The country’s number 9 automaker (selling over 1.2 million vehicles in 2022), that has gone through a bumpy ride recently (with several changes of shareholders before coming back in the orbit of the SASAC [State-owned Assets Supervision and Administration Commission] of its home-town Wuhu), was a pioneer as far back as 2003.
A pioneer turned wrong ?
It produced then its legendary « QQ », the first nationally designed modern car – although designers of its quasi-twin GM-Daewoo Matiz strongly contested this qualification at the time.
More recently, it has been among the early players in the development of EVs (Electric Vehicles), accounting for 22% of its sales last year, and ranking it number 6 among Chinese actors on that dynamic field.
Nevertheless, when Chery acquired Wuhu Shipyard Co in 2007, its innovative policy was considered with some circumspection – to say the least.

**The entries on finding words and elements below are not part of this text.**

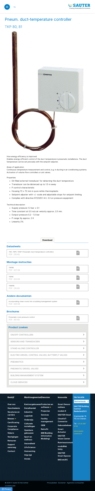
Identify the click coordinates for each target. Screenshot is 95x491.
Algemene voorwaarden (75, 483)
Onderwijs (28, 420)
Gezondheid (29, 443)
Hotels (27, 459)
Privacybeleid (52, 483)
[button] (6, 489)
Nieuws (11, 419)
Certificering (13, 422)
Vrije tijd (28, 455)
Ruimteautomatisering (68, 442)
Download (47, 240)
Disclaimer (62, 483)
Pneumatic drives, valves (24, 368)
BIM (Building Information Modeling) (46, 436)
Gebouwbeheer (64, 425)
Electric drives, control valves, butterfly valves (39, 355)
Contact (11, 451)
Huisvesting (29, 451)
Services (45, 415)
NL (15, 7)
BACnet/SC (63, 460)
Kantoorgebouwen (32, 404)
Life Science (29, 447)
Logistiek (28, 416)
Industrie (28, 412)
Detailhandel (30, 408)
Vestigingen (13, 437)
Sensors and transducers (25, 341)
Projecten (45, 411)
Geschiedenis (14, 408)
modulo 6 (62, 411)
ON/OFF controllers (22, 335)
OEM (43, 425)
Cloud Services (19, 382)
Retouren (12, 441)
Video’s (11, 433)
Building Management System (27, 375)
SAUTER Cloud (64, 415)
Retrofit (44, 429)
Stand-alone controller (25, 348)
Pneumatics (17, 362)
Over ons (11, 404)
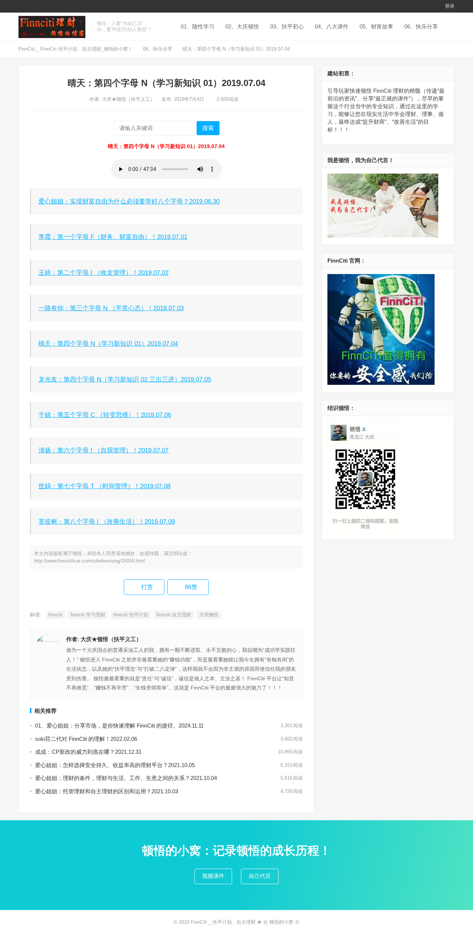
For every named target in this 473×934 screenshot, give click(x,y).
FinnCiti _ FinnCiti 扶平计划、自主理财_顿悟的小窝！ (75, 49)
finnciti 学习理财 (88, 614)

The fact a money-earning automaker would buy from giant CSSC (China State Shipbuilding Corp.) a struggling small tankers and bulk carriers builder, was considered as nothing more than a local arrangement for keeping the latter afloat.
Sixteen years on
Sixteen years on, the promoters of Chery’s shipbuilding diversification may have their revenge.

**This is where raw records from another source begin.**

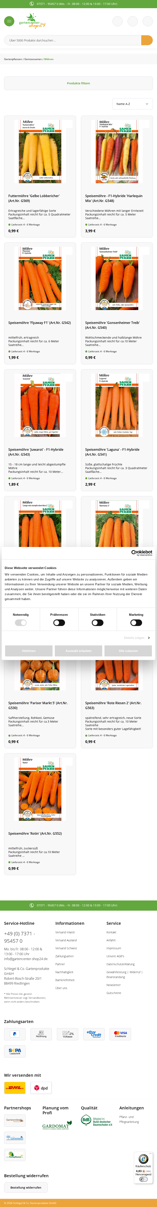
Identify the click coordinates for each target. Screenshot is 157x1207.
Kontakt (111, 932)
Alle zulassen (128, 651)
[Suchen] (147, 40)
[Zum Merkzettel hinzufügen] (68, 124)
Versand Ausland (66, 940)
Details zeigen (134, 637)
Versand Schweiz (66, 948)
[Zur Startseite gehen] (47, 21)
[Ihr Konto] (148, 21)
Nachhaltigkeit (64, 972)
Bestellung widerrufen (25, 1187)
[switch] (59, 622)
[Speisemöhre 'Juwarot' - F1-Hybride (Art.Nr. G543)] (40, 430)
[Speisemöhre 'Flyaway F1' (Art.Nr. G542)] (40, 303)
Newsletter (114, 985)
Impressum (114, 948)
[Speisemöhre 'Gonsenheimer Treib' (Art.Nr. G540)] (117, 303)
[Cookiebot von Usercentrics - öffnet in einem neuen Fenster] (134, 553)
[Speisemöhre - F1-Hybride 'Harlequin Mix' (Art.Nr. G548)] (117, 176)
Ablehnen (29, 651)
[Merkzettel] (117, 21)
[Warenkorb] (133, 21)
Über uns (61, 988)
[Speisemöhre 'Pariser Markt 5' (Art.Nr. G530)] (40, 685)
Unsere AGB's (115, 956)
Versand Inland (64, 932)
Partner (60, 964)
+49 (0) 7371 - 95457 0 (19, 937)
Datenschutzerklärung (121, 964)
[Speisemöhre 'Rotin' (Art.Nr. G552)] (40, 814)
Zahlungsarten (64, 956)
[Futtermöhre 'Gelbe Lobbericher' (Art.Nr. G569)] (40, 176)
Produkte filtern (78, 83)
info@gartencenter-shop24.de (26, 959)
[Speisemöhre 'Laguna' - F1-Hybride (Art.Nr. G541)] (117, 430)
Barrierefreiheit (65, 980)
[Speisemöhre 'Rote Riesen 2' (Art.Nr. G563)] (117, 685)
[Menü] (9, 21)
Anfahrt (111, 940)
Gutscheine (114, 993)
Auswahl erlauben (78, 651)
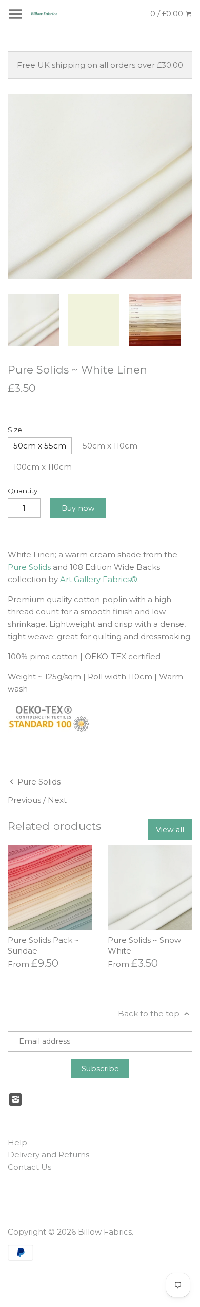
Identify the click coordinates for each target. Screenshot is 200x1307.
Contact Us (29, 1167)
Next (57, 800)
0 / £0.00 (167, 13)
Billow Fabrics (105, 1232)
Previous (24, 800)
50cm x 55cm (39, 446)
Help (17, 1142)
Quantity (22, 491)
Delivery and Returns (48, 1155)
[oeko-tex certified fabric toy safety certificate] (49, 730)
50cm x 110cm (110, 446)
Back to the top (150, 1013)
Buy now (78, 508)
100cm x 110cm (42, 467)
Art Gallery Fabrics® (98, 579)
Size (15, 429)
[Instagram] (15, 1099)
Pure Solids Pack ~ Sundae (43, 945)
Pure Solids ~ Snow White (144, 945)
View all (170, 829)
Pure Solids (29, 567)
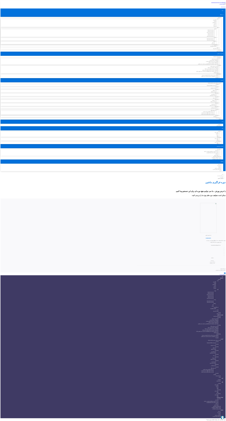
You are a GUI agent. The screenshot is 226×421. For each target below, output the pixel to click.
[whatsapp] (214, 255)
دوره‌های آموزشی (220, 175)
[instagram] (214, 250)
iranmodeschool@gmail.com (216, 2)
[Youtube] (214, 252)
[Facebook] (214, 249)
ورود (225, 6)
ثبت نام (222, 6)
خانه (222, 174)
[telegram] (214, 253)
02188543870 (223, 2)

Beginning of this year, Wuhu Shipyard has served as the vehicle for acquiring the assets of Sanjin Shipbuilding Industry Co in Weihai (Shandong). And this time, the rationale is clear for any observer.

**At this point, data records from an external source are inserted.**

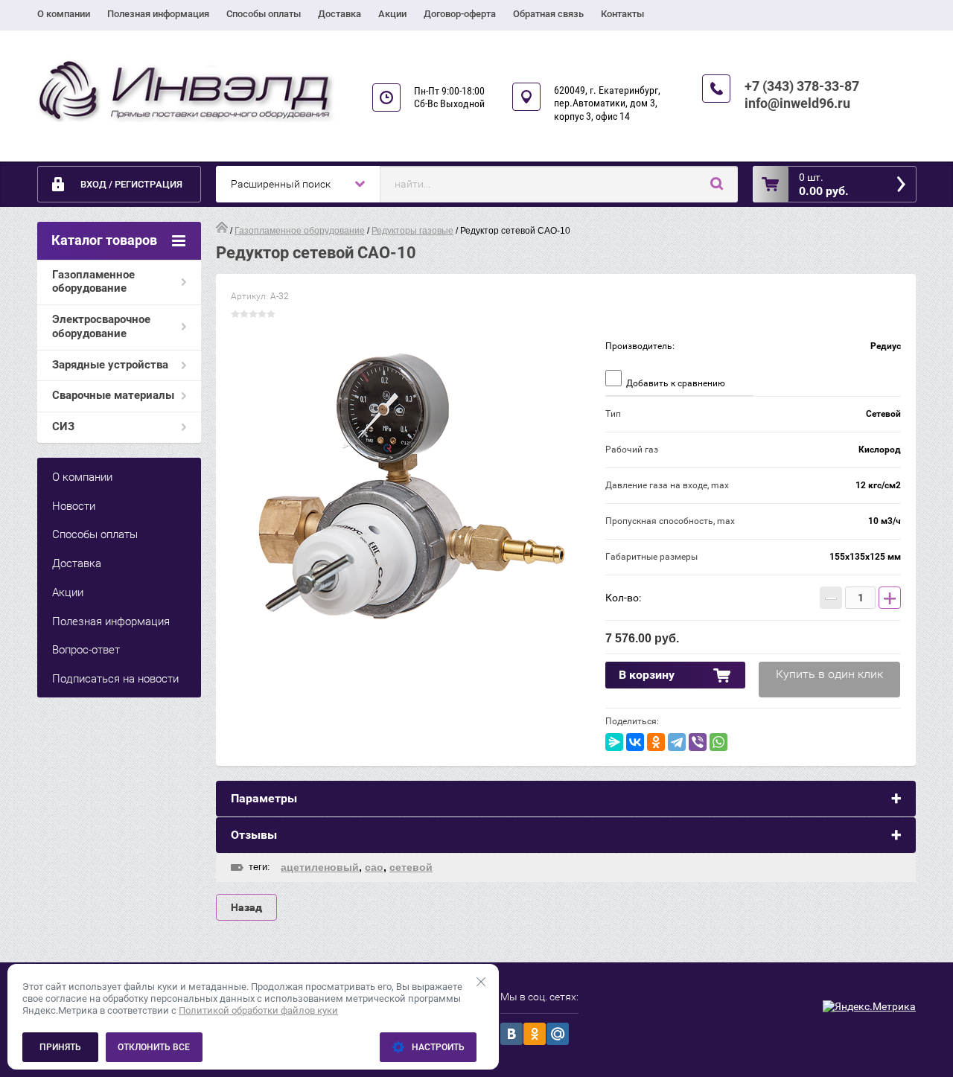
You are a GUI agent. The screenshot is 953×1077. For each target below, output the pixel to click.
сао (374, 867)
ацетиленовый (320, 867)
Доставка (339, 13)
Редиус (885, 346)
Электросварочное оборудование (101, 326)
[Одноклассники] (656, 742)
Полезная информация (158, 13)
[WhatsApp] (718, 742)
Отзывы (254, 835)
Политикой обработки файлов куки (258, 1010)
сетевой (411, 867)
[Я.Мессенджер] (614, 742)
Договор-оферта (460, 13)
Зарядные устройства (110, 364)
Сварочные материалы (113, 395)
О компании (63, 13)
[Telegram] (677, 742)
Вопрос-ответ (86, 649)
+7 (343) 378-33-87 (802, 86)
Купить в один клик (829, 674)
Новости (73, 506)
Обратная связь (548, 13)
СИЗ (63, 426)
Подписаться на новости (115, 678)
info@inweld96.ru (797, 103)
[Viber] (698, 742)
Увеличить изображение (410, 496)
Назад (246, 907)
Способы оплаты (263, 13)
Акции (392, 13)
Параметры (264, 798)
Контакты (622, 13)
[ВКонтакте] (635, 742)
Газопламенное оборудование (93, 281)
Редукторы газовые (412, 231)
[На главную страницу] (186, 91)
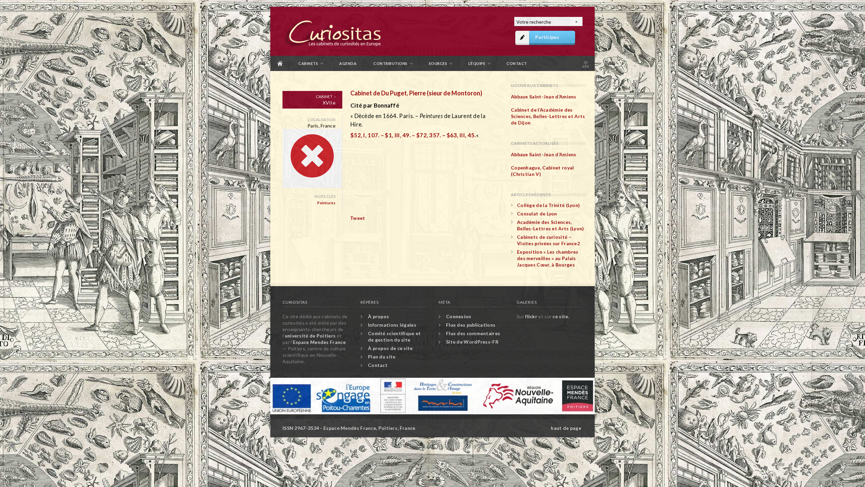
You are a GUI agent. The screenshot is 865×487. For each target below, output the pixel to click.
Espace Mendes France (319, 342)
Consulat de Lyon (537, 213)
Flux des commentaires (473, 333)
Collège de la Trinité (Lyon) (548, 205)
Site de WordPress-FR (472, 342)
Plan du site (585, 63)
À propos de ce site (390, 348)
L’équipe (476, 63)
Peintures (326, 203)
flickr (531, 316)
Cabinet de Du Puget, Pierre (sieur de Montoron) (416, 93)
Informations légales (392, 325)
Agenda (347, 63)
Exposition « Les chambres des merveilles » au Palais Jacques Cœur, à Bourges (547, 258)
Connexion (458, 316)
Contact (516, 63)
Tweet (357, 218)
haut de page (566, 428)
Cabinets (308, 63)
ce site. (560, 316)
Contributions (390, 63)
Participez (547, 37)
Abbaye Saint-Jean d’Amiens (543, 96)
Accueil (280, 63)
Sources (438, 63)
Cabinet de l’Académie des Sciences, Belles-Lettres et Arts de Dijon (548, 116)
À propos (378, 316)
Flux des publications (470, 325)
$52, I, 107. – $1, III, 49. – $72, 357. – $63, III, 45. (413, 135)
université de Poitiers (310, 336)
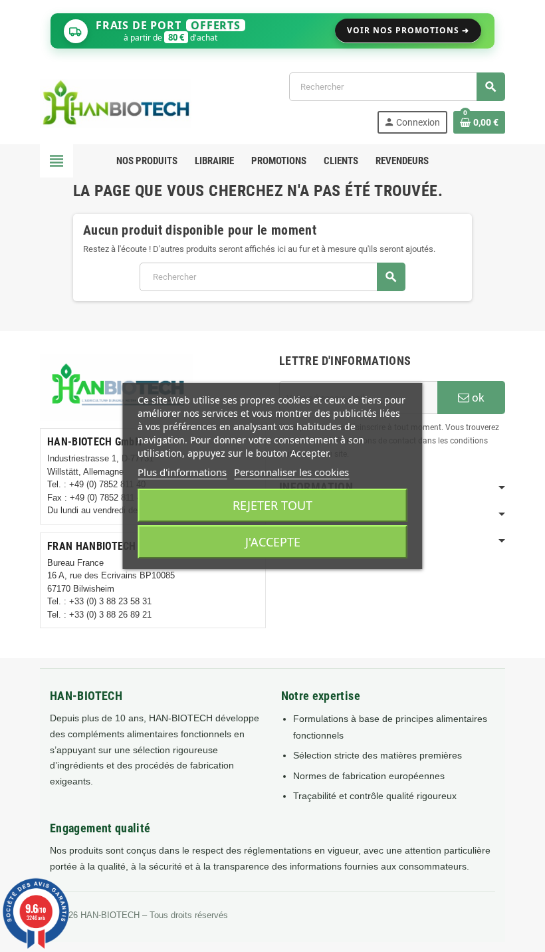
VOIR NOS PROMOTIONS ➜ (408, 30)
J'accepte (272, 542)
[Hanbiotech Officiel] (115, 102)
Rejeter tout (272, 505)
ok (477, 397)
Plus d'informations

The shipyard established in 2000 by South Korea’s Samjin Shipbuilding has been in a difficult situation recently ; but it has knowledge (although dating) on PCTC (Pure Car and Truck Carriers) building.
And those vessels, dedicated to out-of-the-factory vehicles transport, have become the focus of China’s auto manufacturers attention since last year.
Preparing an export offensive based on their strong positioning on EVs, major Chinese automakers (including SAIC Motor, GAC [Guangzhou Auto Corp.] and BYD) have been, directly or through joint-ventures with shipping specialists, feeding the order-books of domestic shipyards dominating the global PCTC segment.
The Weihai acquisition could – pending confirmation of the shipyard’s capacity – prevent Chery from the escalating waiting times for ships delivery linked to that situation. And internalize benefits of building tools for its own use (with an order for three ships, able to carry 7,000 cars each, mentioned as following the acquisition) or for third parties.
Strategy in an evolving environment
Seeing foresight in the original Chery acquisition of Wuhu Shipyard would certainly be totally wrong – the local arrangement was the real motivation at the time.
But strategy is set in an evolving environment. And the odd acquisition of 2007 may transform in a valuable asset, as China’s automakers are preparing the Armada that will carry their global ambitions over the years to come, and Chery may build its own.